Here the Python script to run:

from transformers import DebertaV2ForSequenceClassification
import tensorrt as trt
import torch


batch_size = 1
seq_len = 12
deberta_model = DebertaV2ForSequenceClassification.from_pretrained("microsoft/mdeberta-v3-base")
vocab_size = deberta_model.config.vocab_size

deberta_model.eval()

input_ids = torch.randint(0, vocab_size, (batch_size, seq_len), dtype=torch.long)
attention_mask = torch.randint(0, 2, (batch_size, seq_len), dtype=torch.long)
input_names = ['input_ids', 'attention_mask']
output_names = ['output']
dynamic_axes={'input_ids'   : {0 : 'batch_size'},
              'attention_mask'   : {0 : 'batch_size'},
              'output' : {0 : 'batch_size'}}

torch.onnx.export(deberta_model,
                  (input_ids, attention_mask),
                  "model.onnx",
                  export_params=True,
                  opset_version=13,
                  do_constant_folding=True,
                  input_names = input_names,
                  output_names = output_names,
                  dynamic_axes = dynamic_axes
                 )

TRT_LOGGER = trt.Logger(trt.Logger.INFO)
TRT_BUILDER = trt.Builder(TRT_LOGGER)
network = TRT_BUILDER.create_network(1 << int(trt.NetworkDefinitionCreationFlag.EXPLICIT_BATCH))
onnx_parser = trt.OnnxParser(network, TRT_LOGGER)
parse_success = onnx_parser.parse_from_file("model.onnx")

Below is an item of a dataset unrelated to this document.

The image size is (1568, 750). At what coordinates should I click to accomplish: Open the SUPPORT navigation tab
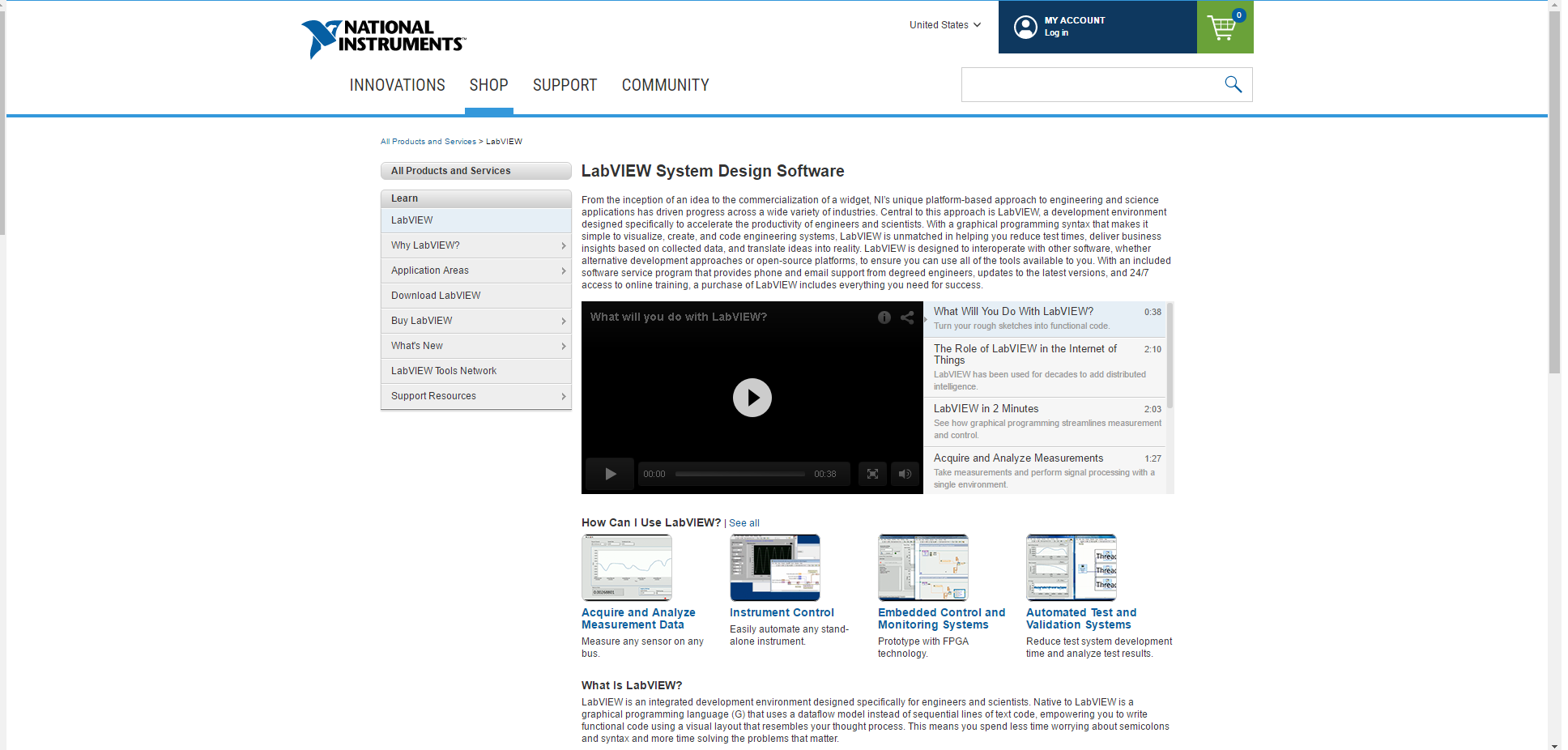coord(565,85)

for idx in range(onnx_parser.num_errors):
    print(onnx_parser.get_error(idx))

The output logs are:

Some weights of the model checkpoint at microsoft/mdeberta-v3-base were not used when initializing DebertaV2ForSequenceClassification: ['lm_predictions.lm_head.dense.weight', 'mask_predictions.LayerNorm.bias', 'lm_predictions.lm_head.LayerNorm.weight', 'mask_predictions.LayerNorm.weight', 'mask_predictions.classifier.bias', 'deberta.embeddings.word_embeddings._weight', 'lm_predictions.lm_head.dense.bias', 'lm_predictions.lm_head.bias', 'lm_predictions.lm_head.LayerNorm.bias', 'mask_predictions.dense.bias', 'mask_predictions.classifier.weight', 'mask_predictions.dense.weight']
- This IS expected if you are initializing DebertaV2ForSequenceClassification from the checkpoint of a model trained on another task or with another architecture (e.g. initializing a BertForSequenceClassification model from a BertForPreTraining model).
- This IS NOT expected if you are initializing DebertaV2ForSequenceClassification from the checkpoint of a model that you expect to be exactly identical (initializing a BertForSequenceClassification model from a BertForSequenceClassification model).
Some weights of DebertaV2ForSequenceClassification were not initialized from the model checkpoint at microsoft/mdeberta-v3-base and are newly initialized: ['classifier.bias', 'pooler.dense.weight', 'classifier.weight', 'pooler.dense.bias']
You should probably TRAIN this model on a down-stream task to be able to use it for predictions and inference.
/home/jplu/miniconda3/envs/work/lib/python3.10/site-packages/transformers/models/deberta_v2/modeling_deberta_v2.py:560: TracerWarning: torch.tensor results are registered as constants in the trace. You can safely ignore this warning if you use this function to create tensors out of constant variables that would be the same every time you call this function. In any other case, this might cause the trace to be incorrect.
  torch.tensor(mid - 1).type_as(relative_pos),
/home/jplu/miniconda3/envs/work/lib/python3.10/site-packages/transformers/models/deberta_v2/modeling_deberta_v2.py:564: TracerWarning: torch.tensor results are registered as constants in the trace. You can safely ignore this warning if you use this function to create tensors out of constant variables that would be the same every time you call this function. In any other case, this might cause the trace to be incorrect.
  torch.ceil(torch.log(abs_pos / mid) / torch.log(torch.tensor((max_position - 1) / mid)) * (mid - 1)) + mid
/home/jplu/miniconda3/envs/work/lib/python3.10/site-packages/transformers/models/deberta_v2/modeling_deberta_v2.py:723: TracerWarning: torch.tensor results are registered as constants in the trace. You can safely ignore this warning if you use this function to create tensors out of constant variables that would be the same every time you call this function. In any other case, this might cause the trace to be incorrect.
  scale = torch.sqrt(torch.tensor(query_layer.size(-1), dtype=torch.float) * scale_factor)
/home/jplu/miniconda3/envs/work/lib/python3.10/site-packages/transformers/models/deberta_v2/modeling_deberta_v2.py:723: UserWarning: To copy construct from a tensor, it is recommended to use sourceTensor.clone().detach() or sourceTensor.clone().detach().requires_grad_(True), rather than torch.tensor(sourceTensor).
  scale = torch.sqrt(torch.tensor(query_layer.size(-1), dtype=torch.float) * scale_factor)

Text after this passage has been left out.